> [Aim of the exercise]: Each of the records must appear again, exactly as it was written.

> [Extracted records]:

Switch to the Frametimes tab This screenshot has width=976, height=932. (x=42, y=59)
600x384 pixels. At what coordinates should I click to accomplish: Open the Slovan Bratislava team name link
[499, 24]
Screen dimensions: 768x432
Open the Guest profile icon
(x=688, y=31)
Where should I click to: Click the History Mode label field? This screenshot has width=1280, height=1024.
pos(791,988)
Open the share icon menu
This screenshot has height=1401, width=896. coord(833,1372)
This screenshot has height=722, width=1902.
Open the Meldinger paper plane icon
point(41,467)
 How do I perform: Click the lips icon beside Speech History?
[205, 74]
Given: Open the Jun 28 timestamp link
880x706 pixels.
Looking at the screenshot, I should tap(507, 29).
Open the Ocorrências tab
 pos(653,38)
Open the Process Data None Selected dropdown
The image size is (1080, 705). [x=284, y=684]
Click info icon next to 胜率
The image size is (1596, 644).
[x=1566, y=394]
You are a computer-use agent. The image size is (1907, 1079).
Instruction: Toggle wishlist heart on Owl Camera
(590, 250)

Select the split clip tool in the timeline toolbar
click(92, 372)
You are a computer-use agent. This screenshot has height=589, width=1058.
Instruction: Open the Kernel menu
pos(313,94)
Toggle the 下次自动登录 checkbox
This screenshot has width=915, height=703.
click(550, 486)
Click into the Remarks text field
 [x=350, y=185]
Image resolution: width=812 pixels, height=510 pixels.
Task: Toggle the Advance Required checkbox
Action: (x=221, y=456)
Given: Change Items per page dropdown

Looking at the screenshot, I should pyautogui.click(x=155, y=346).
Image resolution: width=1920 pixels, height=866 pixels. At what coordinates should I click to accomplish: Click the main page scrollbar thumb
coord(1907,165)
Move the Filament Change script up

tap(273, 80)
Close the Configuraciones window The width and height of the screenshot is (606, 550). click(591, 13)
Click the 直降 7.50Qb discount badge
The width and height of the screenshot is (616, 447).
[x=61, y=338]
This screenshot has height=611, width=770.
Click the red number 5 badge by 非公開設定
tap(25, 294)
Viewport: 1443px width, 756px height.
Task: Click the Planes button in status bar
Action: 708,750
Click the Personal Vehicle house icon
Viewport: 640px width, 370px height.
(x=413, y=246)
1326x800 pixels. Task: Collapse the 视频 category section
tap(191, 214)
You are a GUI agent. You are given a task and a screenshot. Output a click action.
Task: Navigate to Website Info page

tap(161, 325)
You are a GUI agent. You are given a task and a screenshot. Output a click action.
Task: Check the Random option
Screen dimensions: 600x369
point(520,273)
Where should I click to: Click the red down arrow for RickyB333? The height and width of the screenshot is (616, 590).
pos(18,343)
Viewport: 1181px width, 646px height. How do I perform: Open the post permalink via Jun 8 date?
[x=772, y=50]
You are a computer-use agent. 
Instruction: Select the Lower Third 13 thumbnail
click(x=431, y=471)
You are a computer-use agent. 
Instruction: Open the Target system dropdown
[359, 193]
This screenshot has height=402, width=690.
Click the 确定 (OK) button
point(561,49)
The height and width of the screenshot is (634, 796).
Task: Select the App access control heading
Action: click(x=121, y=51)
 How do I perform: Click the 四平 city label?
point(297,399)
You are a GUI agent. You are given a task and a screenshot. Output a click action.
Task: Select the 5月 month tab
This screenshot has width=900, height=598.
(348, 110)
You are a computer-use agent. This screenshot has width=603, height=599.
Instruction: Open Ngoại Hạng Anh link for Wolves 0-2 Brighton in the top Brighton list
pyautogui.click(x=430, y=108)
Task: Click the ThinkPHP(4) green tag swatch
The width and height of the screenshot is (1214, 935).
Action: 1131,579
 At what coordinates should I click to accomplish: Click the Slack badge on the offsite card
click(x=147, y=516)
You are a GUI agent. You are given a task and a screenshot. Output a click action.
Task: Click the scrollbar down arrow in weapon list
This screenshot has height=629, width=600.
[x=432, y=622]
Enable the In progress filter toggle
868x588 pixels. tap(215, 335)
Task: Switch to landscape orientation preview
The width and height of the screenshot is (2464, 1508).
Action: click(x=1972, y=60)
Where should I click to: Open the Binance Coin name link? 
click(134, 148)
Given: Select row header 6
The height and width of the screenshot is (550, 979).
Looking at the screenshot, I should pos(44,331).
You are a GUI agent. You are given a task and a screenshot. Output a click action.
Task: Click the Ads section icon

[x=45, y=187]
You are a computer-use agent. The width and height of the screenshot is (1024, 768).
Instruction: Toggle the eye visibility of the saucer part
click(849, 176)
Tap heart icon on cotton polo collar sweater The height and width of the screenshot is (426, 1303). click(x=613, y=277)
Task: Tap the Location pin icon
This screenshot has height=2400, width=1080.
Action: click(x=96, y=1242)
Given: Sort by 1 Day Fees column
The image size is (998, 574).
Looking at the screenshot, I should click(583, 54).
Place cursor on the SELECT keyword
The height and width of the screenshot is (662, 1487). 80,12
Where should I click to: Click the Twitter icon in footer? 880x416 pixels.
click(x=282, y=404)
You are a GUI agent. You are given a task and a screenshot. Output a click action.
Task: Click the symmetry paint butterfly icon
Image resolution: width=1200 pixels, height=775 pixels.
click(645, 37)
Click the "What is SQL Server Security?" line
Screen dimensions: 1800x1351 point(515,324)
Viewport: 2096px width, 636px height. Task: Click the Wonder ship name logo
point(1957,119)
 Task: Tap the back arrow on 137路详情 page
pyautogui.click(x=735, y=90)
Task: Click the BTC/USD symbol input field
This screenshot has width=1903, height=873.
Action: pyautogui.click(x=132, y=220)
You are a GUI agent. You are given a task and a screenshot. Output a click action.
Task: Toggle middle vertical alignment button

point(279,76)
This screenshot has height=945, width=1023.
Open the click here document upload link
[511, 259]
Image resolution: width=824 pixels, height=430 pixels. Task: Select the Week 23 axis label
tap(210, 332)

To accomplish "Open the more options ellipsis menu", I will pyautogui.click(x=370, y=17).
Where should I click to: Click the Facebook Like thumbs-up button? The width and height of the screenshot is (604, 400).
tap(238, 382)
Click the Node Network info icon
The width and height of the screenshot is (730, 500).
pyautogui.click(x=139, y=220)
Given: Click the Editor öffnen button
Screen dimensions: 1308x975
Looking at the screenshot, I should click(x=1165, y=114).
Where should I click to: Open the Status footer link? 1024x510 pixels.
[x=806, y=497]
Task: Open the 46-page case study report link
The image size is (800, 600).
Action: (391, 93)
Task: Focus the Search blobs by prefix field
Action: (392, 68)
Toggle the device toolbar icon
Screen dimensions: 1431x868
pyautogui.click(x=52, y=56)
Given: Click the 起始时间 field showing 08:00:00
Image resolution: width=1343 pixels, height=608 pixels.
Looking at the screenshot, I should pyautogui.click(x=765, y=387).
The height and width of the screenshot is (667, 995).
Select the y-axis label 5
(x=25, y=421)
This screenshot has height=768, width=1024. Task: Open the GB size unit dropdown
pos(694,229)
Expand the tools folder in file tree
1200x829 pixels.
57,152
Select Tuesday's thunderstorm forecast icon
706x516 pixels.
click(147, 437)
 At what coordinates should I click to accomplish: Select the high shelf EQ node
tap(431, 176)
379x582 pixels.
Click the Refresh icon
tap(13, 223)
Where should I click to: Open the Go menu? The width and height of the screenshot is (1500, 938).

> [Your solution]:
Switch to the Frametimes tab This screenshot has width=976, height=932. (x=42, y=59)
600x384 pixels. At what coordinates should I click to accomplish: Open the Slovan Bratislava team name link
[499, 24]
Screen dimensions: 768x432
Open the Guest profile icon
(x=688, y=31)
Where should I click to: Click the History Mode label field? This screenshot has width=1280, height=1024.
pos(791,988)
Open the share icon menu
This screenshot has height=1401, width=896. coord(833,1372)
This screenshot has height=722, width=1902.
Open the Meldinger paper plane icon
point(41,467)
 How do I perform: Click the lips icon beside Speech History?
[205, 74]
Given: Open the Jun 28 timestamp link
880x706 pixels.
Looking at the screenshot, I should tap(507, 29).
Open the Ocorrências tab
 pos(653,38)
Open the Process Data None Selected dropdown
The image size is (1080, 705). [x=284, y=684]
Click info icon next to 胜率
The image size is (1596, 644).
[x=1566, y=394]
You are a computer-use agent. The image size is (1907, 1079).
Instruction: Toggle wishlist heart on Owl Camera
(590, 250)

Select the split clip tool in the timeline toolbar
click(92, 372)
You are a computer-use agent. This screenshot has height=589, width=1058.
Instruction: Open the Kernel menu
pos(313,94)
Toggle the 下次自动登录 checkbox
This screenshot has width=915, height=703.
click(550, 486)
Click into the Remarks text field
 [x=350, y=185]
Image resolution: width=812 pixels, height=510 pixels.
Task: Toggle the Advance Required checkbox
Action: (x=221, y=456)
Given: Change Items per page dropdown

Looking at the screenshot, I should pyautogui.click(x=155, y=346).
Image resolution: width=1920 pixels, height=866 pixels. At what coordinates should I click to accomplish: Click the main page scrollbar thumb
coord(1907,165)
Move the Filament Change script up

tap(273, 80)
Close the Configuraciones window The width and height of the screenshot is (606, 550). click(591, 13)
Click the 直降 7.50Qb discount badge
The width and height of the screenshot is (616, 447).
[x=61, y=338]
This screenshot has height=611, width=770.
Click the red number 5 badge by 非公開設定
tap(25, 294)
Viewport: 1443px width, 756px height.
Task: Click the Planes button in status bar
Action: 708,750
Click the Personal Vehicle house icon
Viewport: 640px width, 370px height.
(x=413, y=246)
1326x800 pixels. Task: Collapse the 视频 category section
tap(191, 214)
You are a GUI agent. You are given a task and a screenshot. Output a click action.
Task: Navigate to Website Info page

tap(161, 325)
You are a GUI agent. You are given a task and a screenshot. Output a click action.
Task: Check the Random option
Screen dimensions: 600x369
point(520,273)
Where should I click to: Click the red down arrow for RickyB333? The height and width of the screenshot is (616, 590).
pos(18,343)
Viewport: 1181px width, 646px height. How do I perform: Open the post permalink via Jun 8 date?
[x=772, y=50]
You are a computer-use agent. 
Instruction: Select the Lower Third 13 thumbnail
click(x=431, y=471)
You are a computer-use agent. 
Instruction: Open the Target system dropdown
[359, 193]
This screenshot has height=402, width=690.
Click the 确定 (OK) button
point(561,49)
The height and width of the screenshot is (634, 796).
Task: Select the App access control heading
Action: click(x=121, y=51)
 How do I perform: Click the 四平 city label?
point(297,399)
You are a GUI agent. You are given a task and a screenshot. Output a click action.
Task: Select the 5月 month tab
This screenshot has width=900, height=598.
(348, 110)
You are a computer-use agent. This screenshot has width=603, height=599.
Instruction: Open Ngoại Hạng Anh link for Wolves 0-2 Brighton in the top Brighton list
pyautogui.click(x=430, y=108)
Task: Click the ThinkPHP(4) green tag swatch
The width and height of the screenshot is (1214, 935).
Action: 1131,579
 At what coordinates should I click to accomplish: Click the Slack badge on the offsite card
click(x=147, y=516)
You are a GUI agent. You are given a task and a screenshot. Output a click action.
Task: Click the scrollbar down arrow in weapon list
This screenshot has height=629, width=600.
[x=432, y=622]
Enable the In progress filter toggle
868x588 pixels. tap(215, 335)
Task: Switch to landscape orientation preview
The width and height of the screenshot is (2464, 1508).
Action: click(x=1972, y=60)
Where should I click to: Open the Binance Coin name link? 
click(134, 148)
Given: Select row header 6
The height and width of the screenshot is (550, 979).
Looking at the screenshot, I should pos(44,331).
You are a GUI agent. You are given a task and a screenshot. Output a click action.
Task: Click the Ads section icon

[x=45, y=187]
You are a computer-use agent. The width and height of the screenshot is (1024, 768).
Instruction: Toggle the eye visibility of the saucer part
click(849, 176)
Tap heart icon on cotton polo collar sweater The height and width of the screenshot is (426, 1303). click(x=613, y=277)
Task: Tap the Location pin icon
This screenshot has height=2400, width=1080.
Action: click(x=96, y=1242)
Given: Sort by 1 Day Fees column
The image size is (998, 574).
Looking at the screenshot, I should click(583, 54).
Place cursor on the SELECT keyword
The height and width of the screenshot is (662, 1487). 80,12
Where should I click to: Click the Twitter icon in footer? 880x416 pixels.
click(x=282, y=404)
You are a GUI agent. You are given a task and a screenshot. Output a click action.
Task: Click the symmetry paint butterfly icon
Image resolution: width=1200 pixels, height=775 pixels.
click(645, 37)
Click the "What is SQL Server Security?" line
Screen dimensions: 1800x1351 point(515,324)
Viewport: 2096px width, 636px height. Task: Click the Wonder ship name logo
point(1957,119)
 Task: Tap the back arrow on 137路详情 page
pyautogui.click(x=735, y=90)
Task: Click the BTC/USD symbol input field
This screenshot has width=1903, height=873.
Action: pyautogui.click(x=132, y=220)
You are a GUI agent. You are given a task and a screenshot. Output a click action.
Task: Toggle middle vertical alignment button

point(279,76)
This screenshot has height=945, width=1023.
Open the click here document upload link
[511, 259]
Image resolution: width=824 pixels, height=430 pixels. Task: Select the Week 23 axis label
tap(210, 332)

To accomplish "Open the more options ellipsis menu", I will pyautogui.click(x=370, y=17).
Where should I click to: Click the Facebook Like thumbs-up button? The width and height of the screenshot is (604, 400).
tap(238, 382)
Click the Node Network info icon
The width and height of the screenshot is (730, 500).
pyautogui.click(x=139, y=220)
Given: Click the Editor öffnen button
Screen dimensions: 1308x975
Looking at the screenshot, I should click(x=1165, y=114).
Where should I click to: Open the Status footer link? 1024x510 pixels.
[x=806, y=497]
Task: Open the 46-page case study report link
The image size is (800, 600).
Action: (391, 93)
Task: Focus the Search blobs by prefix field
Action: (392, 68)
Toggle the device toolbar icon
Screen dimensions: 1431x868
pyautogui.click(x=52, y=56)
Given: Click the 起始时间 field showing 08:00:00
Image resolution: width=1343 pixels, height=608 pixels.
Looking at the screenshot, I should pyautogui.click(x=765, y=387).
The height and width of the screenshot is (667, 995).
Select the y-axis label 5
(x=25, y=421)
This screenshot has height=768, width=1024. Task: Open the GB size unit dropdown
pos(694,229)
Expand the tools folder in file tree
1200x829 pixels.
57,152
Select Tuesday's thunderstorm forecast icon
706x516 pixels.
click(147, 437)
 At what coordinates should I click to accomplish: Select the high shelf EQ node
tap(431, 176)
379x582 pixels.
Click the Refresh icon
tap(13, 223)
Where should I click to: Open the Go menu? The width and height of the screenshot is (1500, 938).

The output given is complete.